◆ Brief: Once you have read the data below, please repeat all of it exactly.

◆ Collected data entries:

□ □ □ □

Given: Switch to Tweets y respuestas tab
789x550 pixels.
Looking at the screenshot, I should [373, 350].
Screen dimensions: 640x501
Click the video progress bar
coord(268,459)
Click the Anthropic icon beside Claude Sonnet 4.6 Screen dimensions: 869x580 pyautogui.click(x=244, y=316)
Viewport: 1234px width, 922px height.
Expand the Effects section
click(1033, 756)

□ □ □ □

◆ Written answer:
Given: Switch to Tweets y respuestas tab
789x550 pixels.
Looking at the screenshot, I should [373, 350].
Screen dimensions: 640x501
Click the video progress bar
coord(268,459)
Click the Anthropic icon beside Claude Sonnet 4.6 Screen dimensions: 869x580 pyautogui.click(x=244, y=316)
Viewport: 1234px width, 922px height.
Expand the Effects section
click(1033, 756)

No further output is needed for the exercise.